During pregnancy, the pelvic girdle has shown to exhibit excessive mobility secondary to relaxation of the ligaments in the sacroiliac joints and the pubic symphysis. This is the result of the hormone, relaxin that affects the collagen in the ligaments allowing it to become more elastic in preparation for birth. This sounds like a good thing but occasionally some pregnant women develop joint problems in the sacroiliac and/or pubic symphysis secondary to loss of kinetic function. This results in pelvic pain that may occur as early as the 12th week and can continue post partum while breastfeeding.
A patient with an unstable pelvis would present with the following:
- Pain localized to the sacroiliac joint or pubic symphysis.
- Pain may radiate to the knee, abdomen or groin.
- Difficulty bending forward, standing on one leg (e.g. dressing), walking, prolonged activity, lifting, changing positions – rolling in bed or clicking in the joints.
The pelvis normally gets its stability from “form closure” and “force closure”. Form closure is the natural stability that one gets from their anatomy, the structure of the joints and their opposing surfaces. The sacrum is wedged firmly in between the two ilia with strong ligaments holding it in place. Forced closure is the extra stability one gets from external forces to keep the joints in place such as the surrounding layers of muscles.

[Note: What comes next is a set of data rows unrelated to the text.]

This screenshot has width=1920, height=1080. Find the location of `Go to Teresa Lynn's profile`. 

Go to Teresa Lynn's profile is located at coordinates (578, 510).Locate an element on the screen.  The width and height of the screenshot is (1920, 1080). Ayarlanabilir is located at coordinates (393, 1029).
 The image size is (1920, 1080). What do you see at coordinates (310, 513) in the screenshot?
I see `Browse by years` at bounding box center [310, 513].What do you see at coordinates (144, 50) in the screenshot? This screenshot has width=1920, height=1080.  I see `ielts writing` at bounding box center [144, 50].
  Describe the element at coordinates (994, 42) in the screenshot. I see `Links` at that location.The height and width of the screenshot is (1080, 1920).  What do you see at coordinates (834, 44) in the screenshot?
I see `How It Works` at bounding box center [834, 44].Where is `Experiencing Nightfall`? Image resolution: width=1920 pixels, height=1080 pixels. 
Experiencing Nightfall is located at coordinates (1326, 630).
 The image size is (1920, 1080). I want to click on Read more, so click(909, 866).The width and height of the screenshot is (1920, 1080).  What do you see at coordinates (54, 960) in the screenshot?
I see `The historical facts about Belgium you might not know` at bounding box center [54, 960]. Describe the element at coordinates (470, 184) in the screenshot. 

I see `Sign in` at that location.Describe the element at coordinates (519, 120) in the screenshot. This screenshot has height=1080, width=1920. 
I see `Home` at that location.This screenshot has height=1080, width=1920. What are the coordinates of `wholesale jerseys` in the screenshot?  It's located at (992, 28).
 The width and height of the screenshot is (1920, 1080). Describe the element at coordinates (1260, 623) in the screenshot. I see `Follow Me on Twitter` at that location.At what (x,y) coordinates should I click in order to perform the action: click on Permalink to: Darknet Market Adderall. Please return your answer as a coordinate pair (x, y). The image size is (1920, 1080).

At Cornell Physiotherapy, we are experienced in assessing and treating patients with unstable pelvis (both peripartum and postpartum). A consultation would include a thorough assessment of the lower quadrant. Treatment would include education, SI Belt – external support (if indicated) and most importantly stabilization exercises. There are two important groups of muscles: the inner unit (core) and the outer unit (sling systems) that contribute to the stability of the pelvic girdle. Stabilization exercises begin with the activation of “core” inner unit muscles: transverse abdominus, multifidus, pelvic floor and diaphragm. We then gradually progress these exercises and apply it to their daily activities.
Advanced Manual Therapy and Sacral Iliac (SI) Belt
The SI joint can be manually assessed by Physical Therapists at Cornell Physiotherapy for laxity and/or asymmetry. If indicated, the SI joint would be mobilized in the right direction in order for the SI belt to provide and maintain relief. The belts are relatively inexpensive and can significantly enhance function during pregnancy and post-partum.
Physiotherapy intervention during pregnancy Spine. 27 (24): 2820-4
- A 1997 Swedish study of 135 women randomly allocated to either a control group (no physiotherapy) or an intervention group (maximum of 5 session of individualized education on anatomy, posture, ergonomics, abdominal, pelvic floor and relaxation training).
- The number of sick leave during pregnancy in the intervention group was approximately half the number of days.
- The physiotherapy intervention program was also shown to be highly cost effective.